Task A: In the conversation about addiction and relapse, which book is recommended along with its workbook?
Task B: Carry on the conversation about addiction and relapse from its final line.
BEGIN Document passage
SPEAKER_00:That was mind-blowing for me. That it's not primarily about trying to be happy, but trying to get back to homeostasis.
SPEAKER_01:Right, exactly.
SPEAKER_00:I wonder if that's one of the reasons why having a great day can be such a trigger.
SPEAKER_01:Ah, love it. We typically think of people relapsing when they're under a lot of stress, but that's not true for everybody. For some people, stress is actually a way to keep them on the straight and narrow. It's like, okay, you know, I'm in survival mode. I can't use it, I gotta be on it. You know, they're like adrenalized, and the adrenaline actually helps them engage in healthier behaviors. And that's really interesting because those are the very same people that when things are going well in their life, that's when they're vulnerable to relapse. Because it's like, oh, everything is going well, you know, I can relax, I can let my guard down, you know, let's let's lower the bridge over the moat, it's all good. And that's when they're, you know, they're vulnerable to relapse. So we really have to figure out like which of those categories we're in. And I know for me, I'm a like, okay, when there's stress, I am less likely to engage in my addictive behaviors. But when things are going well and I kind of relax, that's when I'm really vulnerable.
SPEAKER_00:Yeah, I resonate with that too, and so many others do. In order to really understand our own addiction system and to make progress toward freedom, I would highly recommend not just the book Dopamine Nation, but also the workbook. It's really well done.
SPEAKER_01:Thank you.
END Document passage
BEGIN Input data
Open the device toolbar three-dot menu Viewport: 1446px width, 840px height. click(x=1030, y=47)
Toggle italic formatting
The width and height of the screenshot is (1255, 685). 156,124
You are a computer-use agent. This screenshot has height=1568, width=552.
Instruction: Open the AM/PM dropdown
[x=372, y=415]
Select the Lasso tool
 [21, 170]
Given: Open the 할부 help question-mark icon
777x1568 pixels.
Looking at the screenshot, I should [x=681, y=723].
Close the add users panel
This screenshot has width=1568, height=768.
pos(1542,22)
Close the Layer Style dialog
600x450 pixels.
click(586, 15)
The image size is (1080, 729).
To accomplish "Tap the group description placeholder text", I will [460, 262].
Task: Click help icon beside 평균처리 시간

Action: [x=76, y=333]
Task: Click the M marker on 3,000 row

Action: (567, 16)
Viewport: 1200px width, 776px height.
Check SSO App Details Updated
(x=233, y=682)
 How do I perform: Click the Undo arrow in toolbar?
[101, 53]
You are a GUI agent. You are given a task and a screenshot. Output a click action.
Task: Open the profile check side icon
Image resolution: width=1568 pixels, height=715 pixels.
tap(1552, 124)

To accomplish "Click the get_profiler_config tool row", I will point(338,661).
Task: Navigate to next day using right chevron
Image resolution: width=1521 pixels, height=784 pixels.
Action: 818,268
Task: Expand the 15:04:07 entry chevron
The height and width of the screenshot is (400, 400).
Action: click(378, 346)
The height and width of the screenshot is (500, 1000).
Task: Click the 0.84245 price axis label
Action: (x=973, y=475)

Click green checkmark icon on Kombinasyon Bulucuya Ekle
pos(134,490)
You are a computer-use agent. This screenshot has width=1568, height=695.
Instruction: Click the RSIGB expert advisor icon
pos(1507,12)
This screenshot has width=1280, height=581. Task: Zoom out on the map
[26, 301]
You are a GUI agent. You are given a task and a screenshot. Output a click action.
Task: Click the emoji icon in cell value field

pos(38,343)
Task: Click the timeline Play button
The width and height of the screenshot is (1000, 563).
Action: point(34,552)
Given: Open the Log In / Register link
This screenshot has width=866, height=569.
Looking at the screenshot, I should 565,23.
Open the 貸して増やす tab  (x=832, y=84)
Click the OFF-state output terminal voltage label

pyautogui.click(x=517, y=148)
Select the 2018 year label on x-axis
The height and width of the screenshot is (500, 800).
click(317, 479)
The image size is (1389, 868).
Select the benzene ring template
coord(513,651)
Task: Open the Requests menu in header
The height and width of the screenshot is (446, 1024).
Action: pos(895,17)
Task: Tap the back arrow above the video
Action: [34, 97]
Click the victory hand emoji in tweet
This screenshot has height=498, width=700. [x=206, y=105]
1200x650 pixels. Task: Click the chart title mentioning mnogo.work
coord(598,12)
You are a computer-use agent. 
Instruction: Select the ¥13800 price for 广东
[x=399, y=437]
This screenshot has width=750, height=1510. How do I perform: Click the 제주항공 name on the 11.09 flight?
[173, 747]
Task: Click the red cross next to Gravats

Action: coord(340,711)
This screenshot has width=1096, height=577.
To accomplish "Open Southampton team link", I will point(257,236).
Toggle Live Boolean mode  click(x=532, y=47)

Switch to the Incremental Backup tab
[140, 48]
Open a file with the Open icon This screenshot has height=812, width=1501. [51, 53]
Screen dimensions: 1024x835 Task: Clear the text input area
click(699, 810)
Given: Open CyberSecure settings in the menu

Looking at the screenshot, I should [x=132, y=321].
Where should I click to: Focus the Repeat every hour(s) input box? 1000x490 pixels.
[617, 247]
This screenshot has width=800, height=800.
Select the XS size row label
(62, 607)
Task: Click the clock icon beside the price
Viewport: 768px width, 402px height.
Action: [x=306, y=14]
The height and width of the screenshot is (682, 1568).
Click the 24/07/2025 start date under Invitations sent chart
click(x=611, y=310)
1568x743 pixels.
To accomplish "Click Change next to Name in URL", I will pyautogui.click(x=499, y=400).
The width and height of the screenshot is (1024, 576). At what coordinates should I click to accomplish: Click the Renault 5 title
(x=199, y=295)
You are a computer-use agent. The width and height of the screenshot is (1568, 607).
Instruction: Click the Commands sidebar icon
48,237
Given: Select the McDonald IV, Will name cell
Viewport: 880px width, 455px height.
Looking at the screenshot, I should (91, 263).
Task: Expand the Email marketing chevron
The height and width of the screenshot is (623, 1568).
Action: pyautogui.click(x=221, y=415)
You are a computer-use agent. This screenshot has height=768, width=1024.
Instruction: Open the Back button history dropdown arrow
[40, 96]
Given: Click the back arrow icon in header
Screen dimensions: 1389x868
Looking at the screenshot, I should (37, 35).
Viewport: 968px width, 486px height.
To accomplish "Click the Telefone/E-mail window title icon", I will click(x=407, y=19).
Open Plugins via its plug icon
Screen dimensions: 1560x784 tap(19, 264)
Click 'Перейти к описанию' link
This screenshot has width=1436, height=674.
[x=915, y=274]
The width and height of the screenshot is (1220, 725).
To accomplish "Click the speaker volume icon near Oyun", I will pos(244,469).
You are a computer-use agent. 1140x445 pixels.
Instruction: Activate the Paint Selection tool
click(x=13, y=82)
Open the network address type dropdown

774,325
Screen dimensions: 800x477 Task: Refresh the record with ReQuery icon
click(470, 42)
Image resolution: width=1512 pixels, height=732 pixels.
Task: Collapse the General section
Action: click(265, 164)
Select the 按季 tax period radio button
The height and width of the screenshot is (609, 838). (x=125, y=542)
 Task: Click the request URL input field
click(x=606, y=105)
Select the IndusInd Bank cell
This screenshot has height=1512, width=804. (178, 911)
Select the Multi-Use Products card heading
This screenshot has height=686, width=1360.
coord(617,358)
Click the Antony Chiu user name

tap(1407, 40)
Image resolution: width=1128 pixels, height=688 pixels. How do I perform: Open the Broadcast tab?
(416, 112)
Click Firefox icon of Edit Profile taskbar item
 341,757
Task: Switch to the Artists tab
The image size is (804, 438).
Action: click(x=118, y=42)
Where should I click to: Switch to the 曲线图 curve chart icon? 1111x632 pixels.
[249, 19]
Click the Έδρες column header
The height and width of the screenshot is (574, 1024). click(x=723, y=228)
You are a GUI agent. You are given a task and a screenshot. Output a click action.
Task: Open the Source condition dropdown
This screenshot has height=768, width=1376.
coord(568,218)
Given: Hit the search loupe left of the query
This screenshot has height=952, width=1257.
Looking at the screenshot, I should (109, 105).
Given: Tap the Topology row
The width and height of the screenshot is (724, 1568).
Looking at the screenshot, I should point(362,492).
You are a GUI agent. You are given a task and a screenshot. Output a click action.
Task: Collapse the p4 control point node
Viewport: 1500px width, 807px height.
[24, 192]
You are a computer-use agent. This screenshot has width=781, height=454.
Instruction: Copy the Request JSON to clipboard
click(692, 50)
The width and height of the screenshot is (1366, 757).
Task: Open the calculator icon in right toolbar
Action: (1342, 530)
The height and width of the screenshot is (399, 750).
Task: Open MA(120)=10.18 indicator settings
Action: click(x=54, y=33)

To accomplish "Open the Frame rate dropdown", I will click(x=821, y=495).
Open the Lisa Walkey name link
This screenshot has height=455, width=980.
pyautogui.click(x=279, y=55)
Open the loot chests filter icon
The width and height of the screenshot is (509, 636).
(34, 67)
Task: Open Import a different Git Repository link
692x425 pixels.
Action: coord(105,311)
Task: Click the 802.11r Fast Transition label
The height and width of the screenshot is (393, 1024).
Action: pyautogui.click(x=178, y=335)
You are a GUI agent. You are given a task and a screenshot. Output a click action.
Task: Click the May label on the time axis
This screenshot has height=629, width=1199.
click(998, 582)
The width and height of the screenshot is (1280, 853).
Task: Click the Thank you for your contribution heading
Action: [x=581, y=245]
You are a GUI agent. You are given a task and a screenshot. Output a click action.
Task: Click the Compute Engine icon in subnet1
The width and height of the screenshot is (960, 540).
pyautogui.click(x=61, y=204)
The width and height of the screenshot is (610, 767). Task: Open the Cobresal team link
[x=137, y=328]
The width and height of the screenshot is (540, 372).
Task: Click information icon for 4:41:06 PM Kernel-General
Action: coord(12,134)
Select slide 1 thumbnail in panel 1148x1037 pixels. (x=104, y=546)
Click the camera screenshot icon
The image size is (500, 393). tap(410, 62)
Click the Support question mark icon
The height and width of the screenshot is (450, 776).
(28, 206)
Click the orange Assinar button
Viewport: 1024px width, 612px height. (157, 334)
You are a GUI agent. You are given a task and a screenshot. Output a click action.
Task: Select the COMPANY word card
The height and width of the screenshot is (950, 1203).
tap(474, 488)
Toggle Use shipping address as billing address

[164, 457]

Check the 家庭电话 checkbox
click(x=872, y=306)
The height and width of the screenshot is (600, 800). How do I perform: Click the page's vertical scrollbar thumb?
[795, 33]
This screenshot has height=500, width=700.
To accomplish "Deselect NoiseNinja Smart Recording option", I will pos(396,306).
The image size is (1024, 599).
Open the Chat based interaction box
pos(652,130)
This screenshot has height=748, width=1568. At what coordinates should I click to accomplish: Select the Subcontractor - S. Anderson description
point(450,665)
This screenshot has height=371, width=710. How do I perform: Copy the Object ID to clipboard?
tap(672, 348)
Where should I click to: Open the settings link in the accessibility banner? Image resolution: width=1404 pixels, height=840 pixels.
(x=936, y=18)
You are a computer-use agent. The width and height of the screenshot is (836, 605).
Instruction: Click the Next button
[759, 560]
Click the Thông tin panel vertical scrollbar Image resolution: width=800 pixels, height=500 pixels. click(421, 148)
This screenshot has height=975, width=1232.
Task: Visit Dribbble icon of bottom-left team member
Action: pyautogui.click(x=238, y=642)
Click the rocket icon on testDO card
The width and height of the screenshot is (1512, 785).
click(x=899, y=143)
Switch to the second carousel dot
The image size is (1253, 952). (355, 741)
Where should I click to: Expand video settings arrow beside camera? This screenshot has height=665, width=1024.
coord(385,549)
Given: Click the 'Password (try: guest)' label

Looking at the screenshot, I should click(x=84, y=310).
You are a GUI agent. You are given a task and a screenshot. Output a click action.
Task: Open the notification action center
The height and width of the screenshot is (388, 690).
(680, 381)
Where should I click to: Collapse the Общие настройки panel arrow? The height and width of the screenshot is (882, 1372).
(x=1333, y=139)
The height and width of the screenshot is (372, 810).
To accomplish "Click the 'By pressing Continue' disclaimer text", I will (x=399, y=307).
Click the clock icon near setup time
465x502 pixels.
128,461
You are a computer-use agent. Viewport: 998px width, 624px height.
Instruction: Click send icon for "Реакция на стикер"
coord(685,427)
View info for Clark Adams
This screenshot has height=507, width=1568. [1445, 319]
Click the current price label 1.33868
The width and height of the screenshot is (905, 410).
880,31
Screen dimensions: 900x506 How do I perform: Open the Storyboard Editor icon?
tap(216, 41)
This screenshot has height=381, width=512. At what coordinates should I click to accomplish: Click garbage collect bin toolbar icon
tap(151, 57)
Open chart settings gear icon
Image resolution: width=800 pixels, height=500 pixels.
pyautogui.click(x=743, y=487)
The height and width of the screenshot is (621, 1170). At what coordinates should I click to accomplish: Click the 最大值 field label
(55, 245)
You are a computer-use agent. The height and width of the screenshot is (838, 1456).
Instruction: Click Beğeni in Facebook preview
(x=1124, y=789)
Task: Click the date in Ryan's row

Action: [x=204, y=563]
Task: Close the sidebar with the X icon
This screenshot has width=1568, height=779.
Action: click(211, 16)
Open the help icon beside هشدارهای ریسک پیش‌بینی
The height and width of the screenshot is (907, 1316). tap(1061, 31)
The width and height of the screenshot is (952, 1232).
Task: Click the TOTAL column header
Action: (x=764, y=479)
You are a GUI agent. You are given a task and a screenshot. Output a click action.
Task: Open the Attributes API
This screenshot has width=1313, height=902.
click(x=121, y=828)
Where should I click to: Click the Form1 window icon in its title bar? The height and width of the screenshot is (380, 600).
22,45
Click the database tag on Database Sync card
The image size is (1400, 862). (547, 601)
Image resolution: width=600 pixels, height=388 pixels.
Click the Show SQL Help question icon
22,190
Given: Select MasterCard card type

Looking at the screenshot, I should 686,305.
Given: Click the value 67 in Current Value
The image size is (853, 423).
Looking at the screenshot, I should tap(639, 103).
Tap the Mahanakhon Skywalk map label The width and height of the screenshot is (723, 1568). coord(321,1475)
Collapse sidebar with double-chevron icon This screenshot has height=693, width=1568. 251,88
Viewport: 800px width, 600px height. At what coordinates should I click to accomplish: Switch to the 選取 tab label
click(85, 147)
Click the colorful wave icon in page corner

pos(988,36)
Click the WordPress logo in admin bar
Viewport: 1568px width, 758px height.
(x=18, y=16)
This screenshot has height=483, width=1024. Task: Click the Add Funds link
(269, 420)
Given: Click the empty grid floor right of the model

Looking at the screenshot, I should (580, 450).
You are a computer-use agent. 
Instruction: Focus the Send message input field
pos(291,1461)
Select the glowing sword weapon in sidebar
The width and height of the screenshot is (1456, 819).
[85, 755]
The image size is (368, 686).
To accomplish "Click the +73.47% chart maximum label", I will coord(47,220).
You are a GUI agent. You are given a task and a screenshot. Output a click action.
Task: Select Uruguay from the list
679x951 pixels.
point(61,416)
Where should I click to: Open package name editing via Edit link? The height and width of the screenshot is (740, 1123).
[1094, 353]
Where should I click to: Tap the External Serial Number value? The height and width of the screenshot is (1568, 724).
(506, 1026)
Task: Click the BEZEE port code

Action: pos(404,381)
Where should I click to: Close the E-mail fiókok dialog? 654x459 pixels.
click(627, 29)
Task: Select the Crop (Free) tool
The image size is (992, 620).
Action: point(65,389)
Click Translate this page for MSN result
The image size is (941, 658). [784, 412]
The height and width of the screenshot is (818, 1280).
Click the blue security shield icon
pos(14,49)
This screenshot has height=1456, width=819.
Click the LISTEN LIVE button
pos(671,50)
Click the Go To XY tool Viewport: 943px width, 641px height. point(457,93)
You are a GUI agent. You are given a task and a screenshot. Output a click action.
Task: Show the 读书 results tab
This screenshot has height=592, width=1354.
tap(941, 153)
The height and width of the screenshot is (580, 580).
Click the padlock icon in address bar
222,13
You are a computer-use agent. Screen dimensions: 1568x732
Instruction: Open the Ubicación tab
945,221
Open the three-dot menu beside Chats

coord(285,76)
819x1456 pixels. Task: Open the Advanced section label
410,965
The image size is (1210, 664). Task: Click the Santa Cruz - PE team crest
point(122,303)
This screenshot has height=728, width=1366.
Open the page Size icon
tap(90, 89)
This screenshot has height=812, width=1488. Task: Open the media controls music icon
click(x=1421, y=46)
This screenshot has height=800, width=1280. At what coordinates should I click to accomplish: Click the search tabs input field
END Input data
Expected output A: Dopamine Nation.

Expected output B:
SPEAKER_00:If you all would like to get a copy of the book andor the workbook, go down to the links in the show notes. You can also find Dr. Lumke's website to connect with her. Anna, what is your favorite thing about freedom?
SPEAKER_01:I think freedom gives us the ability to choose well. It's not just that we have the freedom to choose, it's that we have the freedom to choose well.
SPEAKER_00:In other words, it's not just freedom from something, it's freedom for something.
SPEAKER_01:Yeah. And it's freedom for the kinds of values that we know, you know, at the bottom of our hearts are consistent with a flourishing life and with the, you know, the improvement, not just of ourselves, but of of like humankind more broadly. Awesome.
SPEAKER_00:Well, thank you so much for being with us and for being part of making our world more like that.
SPEAKER_01:Thank you.
SPEAKER_00:So, for anyone who's listening, thank you so much, even just for taking the risk to engage with this. And I hope you have people who can witness you on your journey. That's a big part of why Husband Material exists. And always remember you are God's beloved son, and you, he is well pleased.